Price charts are the visual language of markets. Learning to read them won't make you a winning trader on its own, but you can't follow the markets without it. Here are the building blocks, explained simply.
The candlestick
Each candlestick summarizes price action over a chosen period (one minute, one hour, one day). It shows four numbers: the open, close, high, and low.
- The thick part (the "body") spans the open and close.
- A green/up candle means it closed higher than it opened.
- A red/down candle means it closed lower.
- The thin lines ("wicks") show the high and low reached.
Timeframes
The same market looks calm on a daily chart and frantic on a one-minute chart. Always know which timeframe you're viewing — short timeframes are noisier and harder to interpret.
Trends, support and resistance
- Uptrend: a series of higher highs and higher lows.
- Downtrend: lower highs and lower lows.
- Support: a price level where buying has repeatedly stepped in, forming a "floor."
- Resistance: a level where selling has repeatedly capped price, forming a "ceiling."
Common indicators
- Moving Average (MA): the average price over N periods, smoothing out noise to reveal trend direction.
- RSI (Relative Strength Index): a 0–100 gauge of momentum.
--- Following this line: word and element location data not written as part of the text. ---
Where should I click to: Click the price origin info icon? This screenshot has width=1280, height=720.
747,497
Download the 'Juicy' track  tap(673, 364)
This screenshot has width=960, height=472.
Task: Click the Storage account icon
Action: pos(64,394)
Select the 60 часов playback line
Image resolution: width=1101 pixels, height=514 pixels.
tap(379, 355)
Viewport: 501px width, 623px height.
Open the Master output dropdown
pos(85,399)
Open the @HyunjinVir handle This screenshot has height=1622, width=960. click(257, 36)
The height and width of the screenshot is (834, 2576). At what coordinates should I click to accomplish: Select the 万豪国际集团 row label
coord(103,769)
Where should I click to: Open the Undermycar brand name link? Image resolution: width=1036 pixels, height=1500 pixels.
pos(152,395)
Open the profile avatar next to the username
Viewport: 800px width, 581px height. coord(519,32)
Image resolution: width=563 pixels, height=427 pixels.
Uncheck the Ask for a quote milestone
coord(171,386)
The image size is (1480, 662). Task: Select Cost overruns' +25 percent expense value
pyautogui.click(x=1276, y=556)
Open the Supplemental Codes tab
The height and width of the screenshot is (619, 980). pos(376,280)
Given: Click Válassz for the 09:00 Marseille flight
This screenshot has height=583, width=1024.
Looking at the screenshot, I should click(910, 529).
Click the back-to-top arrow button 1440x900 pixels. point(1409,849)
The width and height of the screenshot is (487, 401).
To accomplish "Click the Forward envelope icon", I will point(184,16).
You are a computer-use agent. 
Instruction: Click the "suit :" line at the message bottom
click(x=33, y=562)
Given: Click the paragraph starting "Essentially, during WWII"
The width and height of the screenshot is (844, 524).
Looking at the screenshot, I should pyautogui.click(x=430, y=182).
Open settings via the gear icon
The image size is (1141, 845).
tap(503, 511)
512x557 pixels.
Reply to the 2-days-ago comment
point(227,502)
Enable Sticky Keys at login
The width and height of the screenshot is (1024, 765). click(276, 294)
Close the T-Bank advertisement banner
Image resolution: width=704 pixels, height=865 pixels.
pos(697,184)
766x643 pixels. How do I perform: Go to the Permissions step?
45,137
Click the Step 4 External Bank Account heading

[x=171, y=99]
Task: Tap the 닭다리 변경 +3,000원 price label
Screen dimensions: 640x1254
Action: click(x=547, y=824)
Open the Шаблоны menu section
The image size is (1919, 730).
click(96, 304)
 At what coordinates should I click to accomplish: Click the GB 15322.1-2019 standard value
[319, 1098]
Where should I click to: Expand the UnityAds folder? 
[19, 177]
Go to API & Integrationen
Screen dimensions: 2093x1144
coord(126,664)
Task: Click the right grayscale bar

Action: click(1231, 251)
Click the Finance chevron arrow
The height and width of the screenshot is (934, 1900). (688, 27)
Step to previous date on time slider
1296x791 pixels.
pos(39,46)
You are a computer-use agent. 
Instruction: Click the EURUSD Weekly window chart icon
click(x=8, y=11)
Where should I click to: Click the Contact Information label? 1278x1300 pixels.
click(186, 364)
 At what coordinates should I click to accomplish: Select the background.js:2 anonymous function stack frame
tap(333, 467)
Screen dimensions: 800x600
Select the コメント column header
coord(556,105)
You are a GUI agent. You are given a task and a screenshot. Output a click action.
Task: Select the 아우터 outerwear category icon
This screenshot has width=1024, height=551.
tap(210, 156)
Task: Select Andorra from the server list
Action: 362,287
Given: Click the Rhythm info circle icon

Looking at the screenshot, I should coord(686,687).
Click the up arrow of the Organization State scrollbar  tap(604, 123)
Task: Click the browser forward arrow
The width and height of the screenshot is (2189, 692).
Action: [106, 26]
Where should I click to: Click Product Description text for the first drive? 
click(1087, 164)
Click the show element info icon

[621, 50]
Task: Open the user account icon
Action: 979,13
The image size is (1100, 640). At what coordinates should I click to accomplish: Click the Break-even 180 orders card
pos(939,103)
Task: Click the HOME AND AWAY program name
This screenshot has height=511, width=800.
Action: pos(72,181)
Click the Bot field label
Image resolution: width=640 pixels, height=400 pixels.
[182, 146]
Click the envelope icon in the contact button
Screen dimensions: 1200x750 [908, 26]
Readings near the extremes are often described as "overbought" or "oversold" — but these are signals, not guarantees.
- MACD: compares two moving averages to highlight shifts in momentum.
Putting it together
A sensible reading routine: identify the overall trend on a higher timeframe, mark obvious support and resistance, check volume, then use one or two indicators for confirmation — not a dozen. Simplicity beats clutter. When you're ready for the risks of acting on charts, revisit day trading realities.
Key takeaways
- Candlesticks show open, high, low, and close for a period.
- Trends, support, and resistance frame the bigger picture.
- Volume confirms moves; indicators describe, they don't predict.